Tuesday, 30 June 2026

Disclosure Daze… Toomorrow (1970), BFI Blu-ray out now!

 

I was very taken with Livy [Olivia], I thought she had everything going for her in this fresh bubbly way; she was worried about filming, but she got into it pretty soon.

Director, Val Guest

Within a decade Olivia Newton John would not only be telling John Travolta that he was the one she wanted but singing her way to Xanadu… but in the late 1960s the idea of her starring in a fantasy musical based on a hippy dippy plot was just a twinkle in someone’s eye.

This film wouldn’t last five seconds in the UFC of modern film criticism whether it was staged on the White House lawn or in a carpark in east London and yet… and yet we owe it to ourselves to try harder. Steven Spielberg recently had a go about reinstalling the “wonder” into the business of first contact but this film starts from the point of view that this is a given. The irony is that this was seen as a post-Monkees pre-fab four by, Don Kirshner, one of the men who pulled that disparate group of actually very talented musicians together (and Davey Jones who could dance and act…) and who’s co-creator, Bob Rafelson (plus his screenwriting and acting buddy Jack Nicholson) had released the cinematic suicide note that was the on-the-nose polemical anarchy of Head (1969) which is as knowingly cynical as this film is sweetly optimistic.

 “… we’re just too much, we’re TOO-morrow!”

Toomorrow sits somewhere between the Cliff Richard movies of the early 60s, those featuring Joe Brown, Marti Wilde and the Dave Clarke Five and the children’s TV of the early 70s… The Tomorrow People, Double Deckers and HR Puff ’n stuff. It doesn’t have the star power of finesse of A Hard Day’s Night or a Help! But it does have Olivia Newton John who by the time it was eventually released was on her way to solo success with early hits such as I Honestly Love You. Give Me Love and Take Me Home. She also has undeniable screen presence here and has more star power than her other three bandmates combined – that not to damn them just a mark of her presence.

James Bond film producer Harry Saltzman had entered into a three-picture deal with Kirshner and this was the first product of that with a script from David Benedictus which was re-written so much they never told director Val Guest. The latter did his best but, having not got paid, he launched an injunction shortly after the film was premiered and that was pretty much that. It has until this release languished on YouTube in a very low grade copy but, seriously. It’s a delight to see it restored for home media and given the attention it deserved as a period piece, a snapshot of the times and feelings and the cinematic birth of Livy.

It's not a question of being so bad it’s good, there are some genuinely impressive things not least the production quality, special effects and designs that under pin the science fiction aspects so well and a lively cast who you side with no matter how arcane their dialogue and the feeling of zero chemistry as a group. Film as history, history as film – it matters as much for the 1960s as for the silent era and this film, being just 40-odd years after The Jazz Singer is far closer to Jolson than Jackson, or Taylor’s The Era Tour… there’s a modern-day Olivia Newton John for you?

MATERIAL ▸
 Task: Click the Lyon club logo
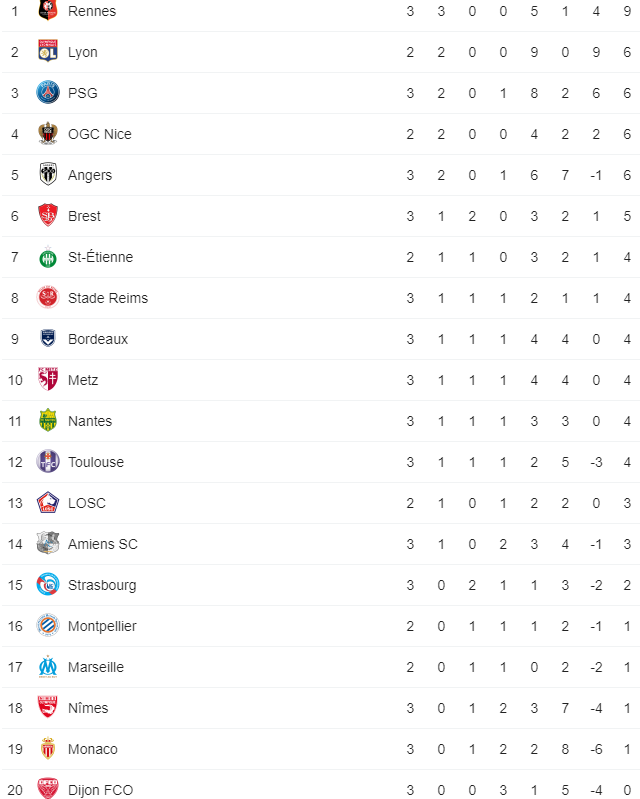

TASK LIST ▸
**a.** Which children's TV programs of the early 1970s does the film review name as a point of comparison for Toomorrow?
**b.** For each statement, say whether it agrees with the film review, and quote the words that decide it. (i) Harry Saltzman made a three-picture deal with Kirshner. (ii) Val Guest was told about the script rewrites. (iii) The review calls Head sweetly optimistic.
The lines have no connection to the text.

EXERCISE RESULTS ▸
**a.** The Tomorrow People, Double Deckers, HR Puff ’n stuff

**b.**
(i) Yes: "Harry Saltzman had entered into a three-picture deal with Kirshner"
(ii) No: "re-written so much they never told director Val Guest"
(iii) No: "which is as knowingly cynical as this film is sweetly optimistic"